■ YOUR INSTRUCTIONS:
Which of the lines below mention the word "computer"? Pull each one out.

■ DATA TO USE:
**********

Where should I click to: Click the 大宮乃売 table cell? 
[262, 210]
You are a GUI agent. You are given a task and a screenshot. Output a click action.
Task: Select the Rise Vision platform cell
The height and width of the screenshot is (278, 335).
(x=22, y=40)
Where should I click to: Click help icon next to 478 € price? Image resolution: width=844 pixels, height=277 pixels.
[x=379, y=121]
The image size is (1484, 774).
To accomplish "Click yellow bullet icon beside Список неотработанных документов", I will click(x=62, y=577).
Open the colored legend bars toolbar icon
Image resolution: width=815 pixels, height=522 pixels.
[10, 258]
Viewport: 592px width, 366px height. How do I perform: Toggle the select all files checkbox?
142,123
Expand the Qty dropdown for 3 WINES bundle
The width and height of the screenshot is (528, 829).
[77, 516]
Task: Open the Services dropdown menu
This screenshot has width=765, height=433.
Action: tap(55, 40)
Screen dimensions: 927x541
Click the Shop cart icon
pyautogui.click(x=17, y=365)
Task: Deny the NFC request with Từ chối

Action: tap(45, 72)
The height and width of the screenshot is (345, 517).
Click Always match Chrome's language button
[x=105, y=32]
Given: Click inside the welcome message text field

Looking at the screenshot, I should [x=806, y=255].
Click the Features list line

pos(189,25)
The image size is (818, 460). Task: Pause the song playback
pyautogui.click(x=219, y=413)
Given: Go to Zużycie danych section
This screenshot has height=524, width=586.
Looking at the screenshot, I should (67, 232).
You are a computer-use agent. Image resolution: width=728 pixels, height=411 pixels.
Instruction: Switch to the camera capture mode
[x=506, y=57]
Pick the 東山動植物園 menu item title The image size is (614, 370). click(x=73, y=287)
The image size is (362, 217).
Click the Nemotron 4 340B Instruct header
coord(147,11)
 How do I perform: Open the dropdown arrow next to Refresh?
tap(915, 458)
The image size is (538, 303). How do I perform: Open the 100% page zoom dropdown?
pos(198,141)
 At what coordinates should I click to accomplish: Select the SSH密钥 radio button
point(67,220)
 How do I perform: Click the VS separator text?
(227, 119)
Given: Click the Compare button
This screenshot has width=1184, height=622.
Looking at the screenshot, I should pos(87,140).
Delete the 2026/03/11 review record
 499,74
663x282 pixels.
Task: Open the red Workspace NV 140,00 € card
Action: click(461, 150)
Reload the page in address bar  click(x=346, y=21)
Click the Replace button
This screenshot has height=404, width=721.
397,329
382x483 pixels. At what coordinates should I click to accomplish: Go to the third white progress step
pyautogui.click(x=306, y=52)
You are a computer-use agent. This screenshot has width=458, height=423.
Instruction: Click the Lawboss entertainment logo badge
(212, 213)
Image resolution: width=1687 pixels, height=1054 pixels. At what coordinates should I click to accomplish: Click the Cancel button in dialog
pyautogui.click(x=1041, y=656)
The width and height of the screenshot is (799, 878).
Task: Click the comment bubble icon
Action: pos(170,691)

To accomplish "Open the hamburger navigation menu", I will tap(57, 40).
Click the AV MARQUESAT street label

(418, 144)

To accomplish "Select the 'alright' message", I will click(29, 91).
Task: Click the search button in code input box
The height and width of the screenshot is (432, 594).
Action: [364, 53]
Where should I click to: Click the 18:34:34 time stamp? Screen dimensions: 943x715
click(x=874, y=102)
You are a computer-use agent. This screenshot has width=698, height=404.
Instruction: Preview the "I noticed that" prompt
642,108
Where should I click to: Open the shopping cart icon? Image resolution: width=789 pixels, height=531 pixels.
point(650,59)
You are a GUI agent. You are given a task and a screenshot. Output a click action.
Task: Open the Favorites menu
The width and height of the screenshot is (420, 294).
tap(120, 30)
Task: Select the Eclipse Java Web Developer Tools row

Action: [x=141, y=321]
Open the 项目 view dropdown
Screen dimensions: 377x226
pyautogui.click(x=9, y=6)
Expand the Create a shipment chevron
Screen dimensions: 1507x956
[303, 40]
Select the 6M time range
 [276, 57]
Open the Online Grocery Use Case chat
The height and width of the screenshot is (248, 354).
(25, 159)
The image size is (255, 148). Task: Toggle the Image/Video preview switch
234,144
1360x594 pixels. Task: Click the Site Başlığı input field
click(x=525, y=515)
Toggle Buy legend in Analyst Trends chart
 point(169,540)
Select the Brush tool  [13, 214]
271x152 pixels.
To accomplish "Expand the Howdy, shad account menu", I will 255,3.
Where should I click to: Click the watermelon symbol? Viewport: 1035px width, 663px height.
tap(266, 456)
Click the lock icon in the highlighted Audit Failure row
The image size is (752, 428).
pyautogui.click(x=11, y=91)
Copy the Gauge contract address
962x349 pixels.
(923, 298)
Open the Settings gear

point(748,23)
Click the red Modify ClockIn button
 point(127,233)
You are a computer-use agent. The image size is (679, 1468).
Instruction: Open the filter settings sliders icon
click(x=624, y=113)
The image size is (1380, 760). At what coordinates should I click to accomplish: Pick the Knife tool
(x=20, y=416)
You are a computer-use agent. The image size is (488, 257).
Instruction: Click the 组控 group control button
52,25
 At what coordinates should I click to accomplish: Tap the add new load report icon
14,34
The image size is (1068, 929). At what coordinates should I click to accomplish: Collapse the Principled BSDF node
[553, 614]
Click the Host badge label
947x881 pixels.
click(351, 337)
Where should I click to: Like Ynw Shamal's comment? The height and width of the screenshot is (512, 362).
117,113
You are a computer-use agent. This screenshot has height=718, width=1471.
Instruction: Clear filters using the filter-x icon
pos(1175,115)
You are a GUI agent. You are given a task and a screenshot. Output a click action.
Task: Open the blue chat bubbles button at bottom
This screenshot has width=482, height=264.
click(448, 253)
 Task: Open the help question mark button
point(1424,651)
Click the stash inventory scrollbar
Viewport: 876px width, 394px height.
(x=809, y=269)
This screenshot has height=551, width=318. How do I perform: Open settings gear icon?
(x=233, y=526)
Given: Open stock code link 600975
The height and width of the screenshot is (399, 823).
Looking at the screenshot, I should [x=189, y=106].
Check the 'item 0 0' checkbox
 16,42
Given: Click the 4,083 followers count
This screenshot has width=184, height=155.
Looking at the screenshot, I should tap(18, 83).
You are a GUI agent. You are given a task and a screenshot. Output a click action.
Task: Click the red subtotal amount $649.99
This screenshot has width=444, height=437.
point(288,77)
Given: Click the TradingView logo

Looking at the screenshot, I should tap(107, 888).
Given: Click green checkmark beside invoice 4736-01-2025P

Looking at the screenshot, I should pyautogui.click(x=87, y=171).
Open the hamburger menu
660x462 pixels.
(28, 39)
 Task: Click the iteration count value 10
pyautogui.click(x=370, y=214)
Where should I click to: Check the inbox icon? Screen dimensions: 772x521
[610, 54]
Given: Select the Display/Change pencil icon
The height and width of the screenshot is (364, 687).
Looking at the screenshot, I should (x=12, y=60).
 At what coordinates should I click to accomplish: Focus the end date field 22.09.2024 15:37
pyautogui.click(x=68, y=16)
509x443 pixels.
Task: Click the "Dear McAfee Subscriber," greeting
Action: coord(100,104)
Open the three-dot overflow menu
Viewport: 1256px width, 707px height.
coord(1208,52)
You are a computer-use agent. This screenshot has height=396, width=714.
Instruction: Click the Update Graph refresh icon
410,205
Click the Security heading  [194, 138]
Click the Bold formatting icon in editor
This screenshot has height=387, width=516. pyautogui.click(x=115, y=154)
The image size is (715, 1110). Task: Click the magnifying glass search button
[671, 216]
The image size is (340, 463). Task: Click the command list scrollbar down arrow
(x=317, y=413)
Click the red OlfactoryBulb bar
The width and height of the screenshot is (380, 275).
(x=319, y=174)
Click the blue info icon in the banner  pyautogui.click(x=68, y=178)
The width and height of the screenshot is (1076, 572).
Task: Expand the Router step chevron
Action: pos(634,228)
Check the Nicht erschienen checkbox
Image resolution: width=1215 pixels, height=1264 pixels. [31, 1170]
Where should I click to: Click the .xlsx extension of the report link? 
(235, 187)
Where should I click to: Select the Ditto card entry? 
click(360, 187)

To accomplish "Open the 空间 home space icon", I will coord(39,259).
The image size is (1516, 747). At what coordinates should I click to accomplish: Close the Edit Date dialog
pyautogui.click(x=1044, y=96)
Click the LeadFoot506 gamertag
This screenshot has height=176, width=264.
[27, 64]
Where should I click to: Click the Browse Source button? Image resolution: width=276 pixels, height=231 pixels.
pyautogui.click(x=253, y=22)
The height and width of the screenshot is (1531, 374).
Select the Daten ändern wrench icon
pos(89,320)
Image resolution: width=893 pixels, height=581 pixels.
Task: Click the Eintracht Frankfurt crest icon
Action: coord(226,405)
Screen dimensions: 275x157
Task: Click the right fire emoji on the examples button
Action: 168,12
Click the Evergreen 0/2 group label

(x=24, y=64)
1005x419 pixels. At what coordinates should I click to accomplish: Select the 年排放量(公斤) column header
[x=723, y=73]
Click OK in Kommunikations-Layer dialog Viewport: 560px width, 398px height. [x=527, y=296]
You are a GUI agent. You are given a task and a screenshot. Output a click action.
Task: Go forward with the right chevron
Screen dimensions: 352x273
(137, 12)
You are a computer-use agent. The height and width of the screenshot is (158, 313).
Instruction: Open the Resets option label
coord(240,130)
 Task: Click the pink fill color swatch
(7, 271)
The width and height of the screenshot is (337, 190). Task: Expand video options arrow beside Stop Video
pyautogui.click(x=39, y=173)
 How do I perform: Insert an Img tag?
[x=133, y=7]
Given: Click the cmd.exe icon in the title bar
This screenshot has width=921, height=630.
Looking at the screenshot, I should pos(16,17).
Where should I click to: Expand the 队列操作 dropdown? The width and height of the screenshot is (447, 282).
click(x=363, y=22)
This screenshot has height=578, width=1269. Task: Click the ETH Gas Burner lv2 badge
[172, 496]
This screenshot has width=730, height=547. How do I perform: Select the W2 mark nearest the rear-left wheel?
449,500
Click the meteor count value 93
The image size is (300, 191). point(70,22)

**********

■ TASK RESPONSE:
You are a computer-use agent. Image resolution: width=728 pixels, height=411 pixels.
You are a computer-use agent. This screenshot has width=458, height=423.
You are a computer-use agent. This screenshot has width=698, height=404.
You are a computer-use agent. The image size is (679, 1468).
You are a computer-use agent. The image size is (488, 257).
You are a computer-use agent. This screenshot has height=718, width=1471.
You are a computer-use agent. This screenshot has height=396, width=714.
You are a computer-use agent. The height and width of the screenshot is (158, 313).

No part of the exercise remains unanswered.